Traumjob finden, Bücher schreiben: Benjamin Spang

Du willst einen Roman schreiben, tust es aber nicht? „Das Einzige, das dich von einem eigenen Text oder Buch trennt, ist Zeit und Disziplin. Setz dich hin und arbeite“, sagt Benjamin Spang. Der 31-Jährige hat bereits mehrere Bücher geschrieben, gerade einen weiteren Fantasy-Roman veröffentlicht. Sein wichtigster Tipp, wenn du deinen Traumjob finden und Bücher schreiben möchtest: Schreibe jeden Tag.

Kreativ sei er schon immer gewesen, habe früher Comics gezeichnet, später eigene Computerspiele entwickelt. Nachdem ein privates Spieleprojekt im Sande verlaufen war, fing Benjamin an, mit den Charakteren und Welten daraus Geschichten zu schreiben.

Das war vor etwa vier Jahren. Seither schreibt und veröffentlicht der Saarländer Kurzgeschichten und Romane über Vampire und Werwölfe. „Aber ohne Klischees“, sagt er.

Viel Planung vor dem Schreiben

Während einige Autoren einfach drauflos schreiben und eine Geschichte beim Schreiben „bauen“, gehört Benjamin zu den Planern. Und zwar Planern der extremen Sorte, wie er sagt. „Ich arbeite die komplette Handlung vorher aus. Was passiert? Wann passiert es? Wie sieht das Ende der Geschichte aus? Ich muss alles wissen, bevor ich anfange, die Erstfassung zu schreiben.“

Auf diese Weise vermeidet er es, dass sich Logikfehler einschleichen. Ist eine Erstfassung fertig, gibt er sie Testlesern. Und anhand deren Feedback überarbeitet Benjamin seine Geschichten, bis sie ins Lektorat gehen.

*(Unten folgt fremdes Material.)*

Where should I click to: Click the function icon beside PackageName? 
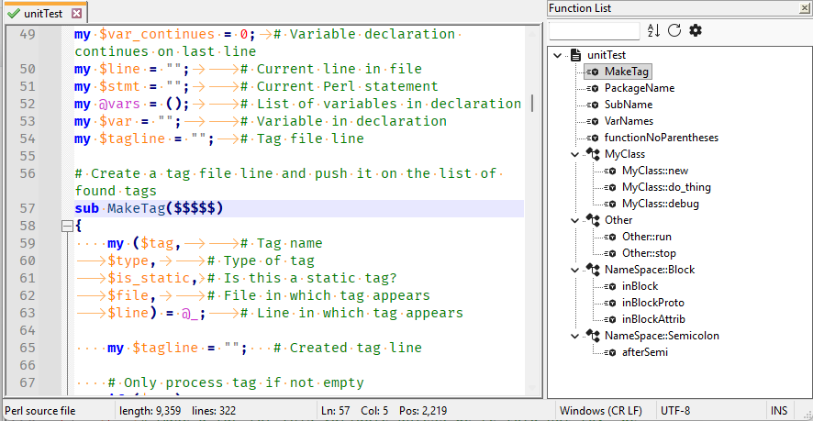[592, 88]
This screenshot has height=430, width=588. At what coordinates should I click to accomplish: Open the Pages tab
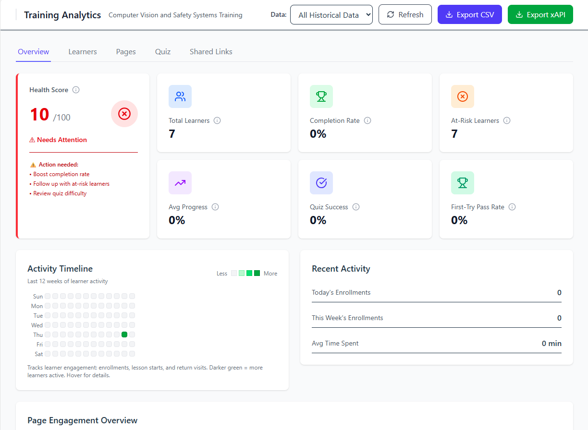click(x=126, y=52)
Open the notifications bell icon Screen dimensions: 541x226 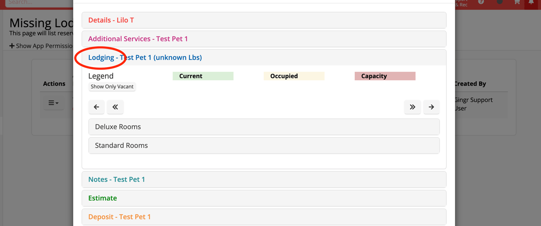coord(531,2)
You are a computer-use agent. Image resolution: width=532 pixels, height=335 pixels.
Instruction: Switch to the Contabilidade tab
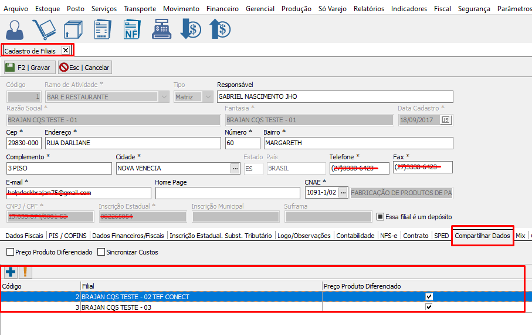point(355,236)
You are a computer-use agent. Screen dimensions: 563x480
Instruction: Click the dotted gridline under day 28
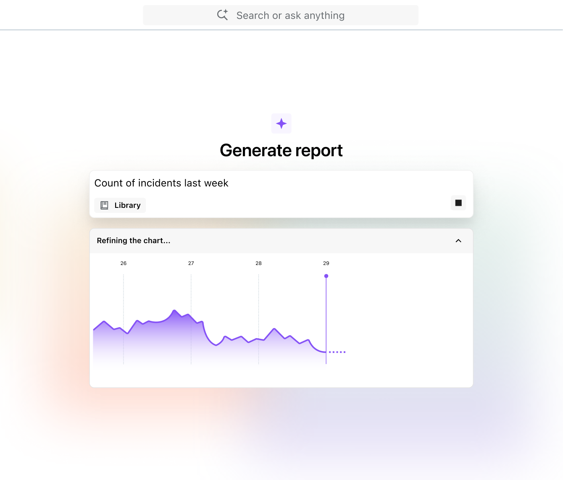point(258,302)
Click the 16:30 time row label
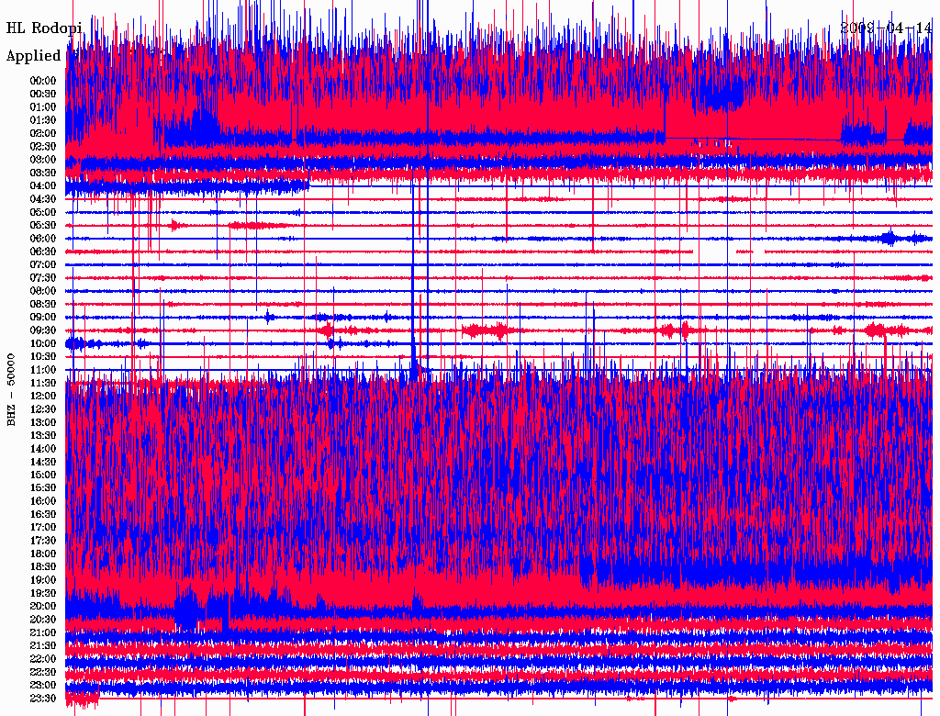The width and height of the screenshot is (940, 716). coord(43,514)
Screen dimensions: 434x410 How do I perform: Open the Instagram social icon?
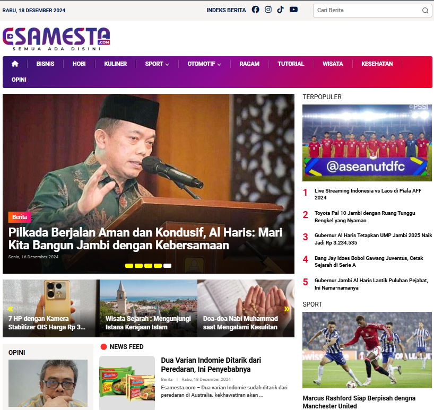(268, 10)
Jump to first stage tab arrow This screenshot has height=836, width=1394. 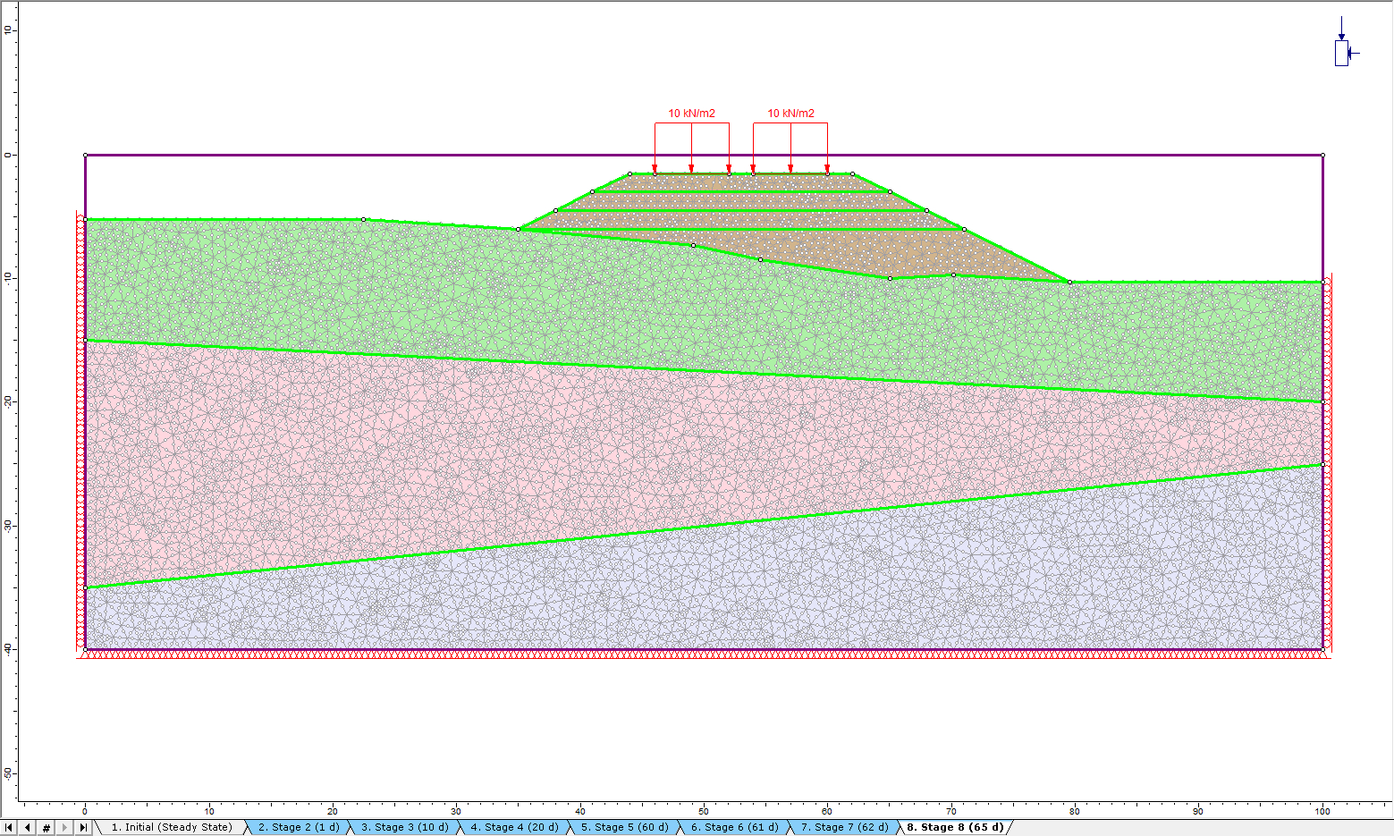tap(10, 828)
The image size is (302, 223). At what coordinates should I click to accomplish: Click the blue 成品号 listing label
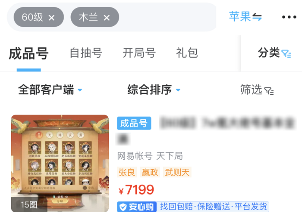(x=134, y=123)
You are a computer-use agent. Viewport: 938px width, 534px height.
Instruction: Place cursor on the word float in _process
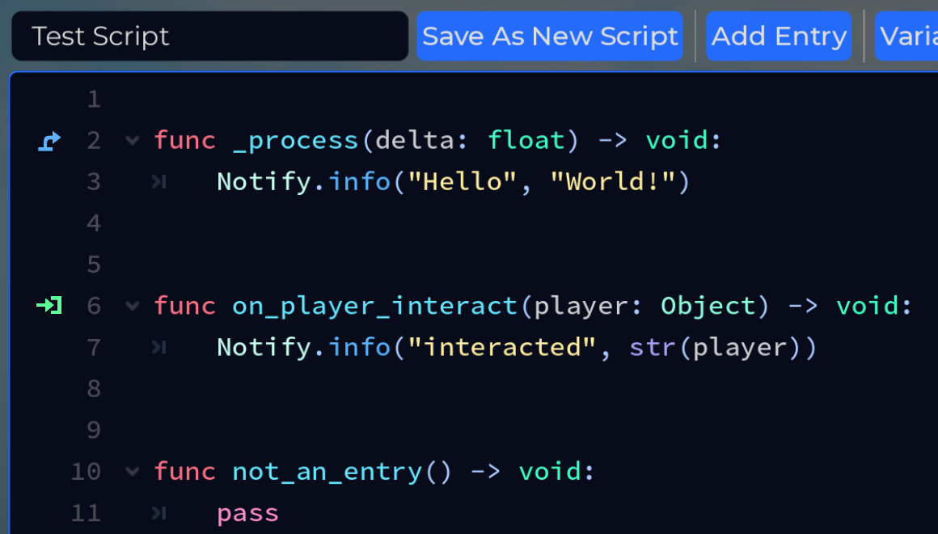(x=527, y=140)
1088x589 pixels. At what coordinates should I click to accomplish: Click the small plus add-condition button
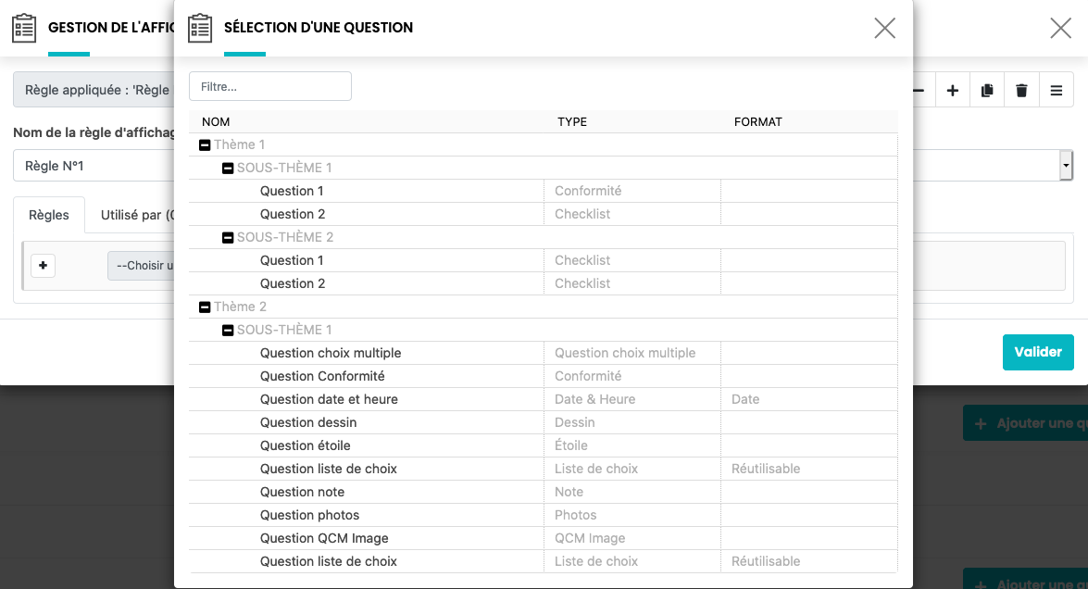[x=43, y=266]
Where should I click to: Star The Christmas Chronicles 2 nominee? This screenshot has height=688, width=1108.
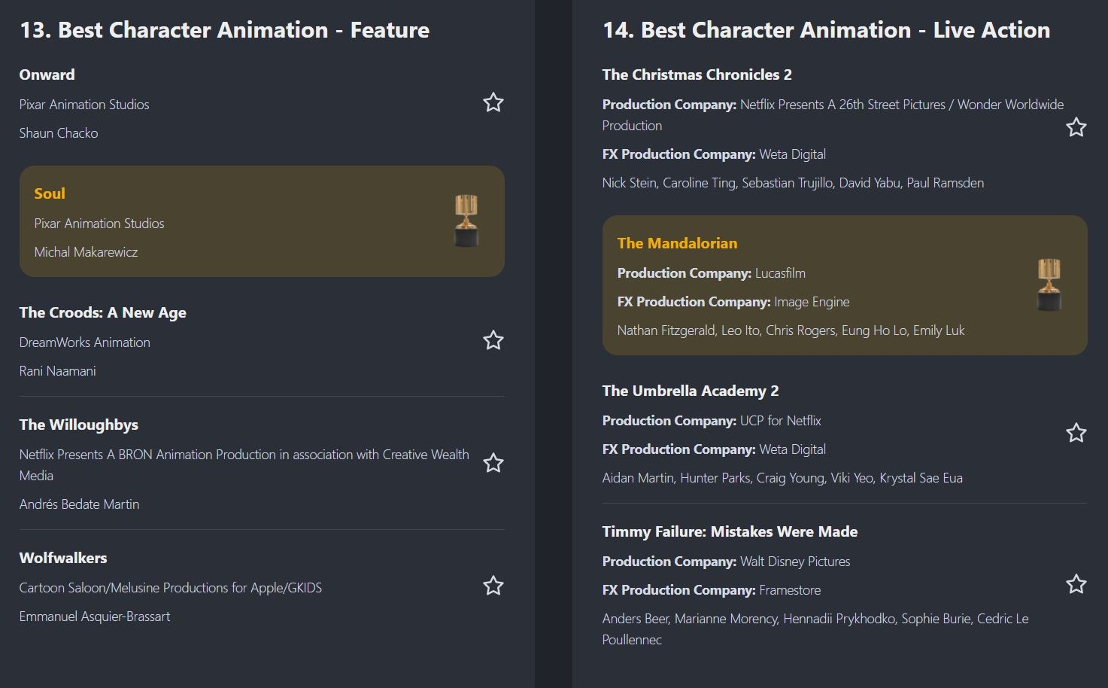(x=1076, y=127)
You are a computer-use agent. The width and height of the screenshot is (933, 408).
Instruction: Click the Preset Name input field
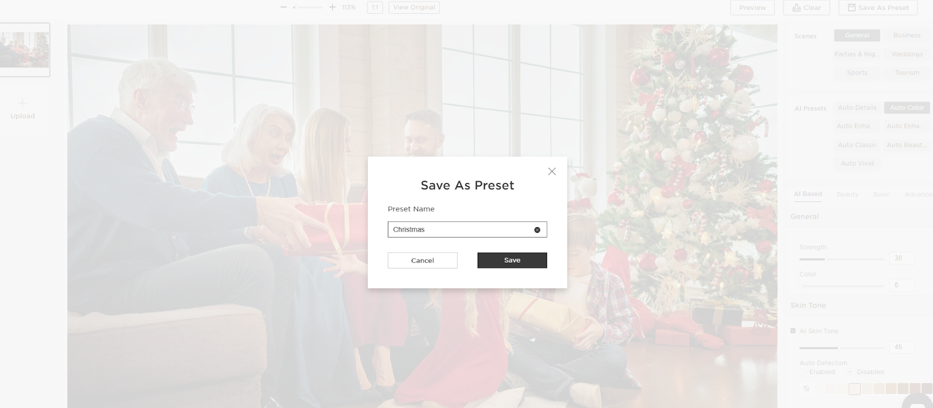467,229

Disziplin und Mut gehören dazu

Um als Autor erfolgreich zu sein und davon leben zu können, sei Disziplin unerlässlich. Es sei wichtig, das Schreiben zur Gewohnheit zu machen „wie das tägliche Zähneputzen“.

Schreiben, schreiben, schreiben. Jeden Tag. Sich weiterbilden, Bücher über das Schreiben guter Text lesen, helfe auch.

Zudem sei Mut entscheidend: „Ich kriege oft gesagt, dass Vampire und Werwölfe doch aus der Mode seien. Na und? Das ist es, worüber ich schreiben möchte. Ich lasse mich da nicht verbiegen“, sagt der Autor.

Traumjob finden, vom Schreiben leben

Er ist überzeugt, dass er künftig vom Schreiben leben wird. Für ihn bedeutet das Erfolg als Autor. Aber nicht nur das: „Es macht mir ungeheuren Spaß, mir tolle Dinge auszudenken für die Leser da draußen“, bemerkt der 31-Jährige.

Wenn er Charaktere erschafft, achtet er darauf, dass sie glaubwürdig sind – genauso wie die Handlung selbst. Außerdem versucht Benjamin, am Ende jedes Kapitels einen Cliffhanger einzubauen, einen Spannungsbogen, der sich erst in einem nachfolgenden Kapitel auflöst.

Überraschungen einplanen

Die Technik des Cliffhangers hat insbesondere Dan Brown perfektioniert. Wer seine Romane liest, kann diese oft nicht zur Seite legen – so spannend ist die Geschichte, die Handlung, die den Leser von Kapitel zu Kapitel peitscht.

Auch überraschende Wendungen sind ein gutes Mittel, um Leser ans Buch zu fesseln. „Den Satz ,Nein, ich bin dein Vater‘ von Darth Vader kennt heute so gut wie jeder, weil er so überraschend war und von niemandem erwartet wurde“, erklärt Benjamin.

Er arbeitet täglich – morgens nach dem Aufstehen – daran, spannende Geschichten zu schreiben. Geschichten, bei denen der Leser vergisst, dass er liest und ganz in der von ihm geschaffenen Welt „verschwindet“.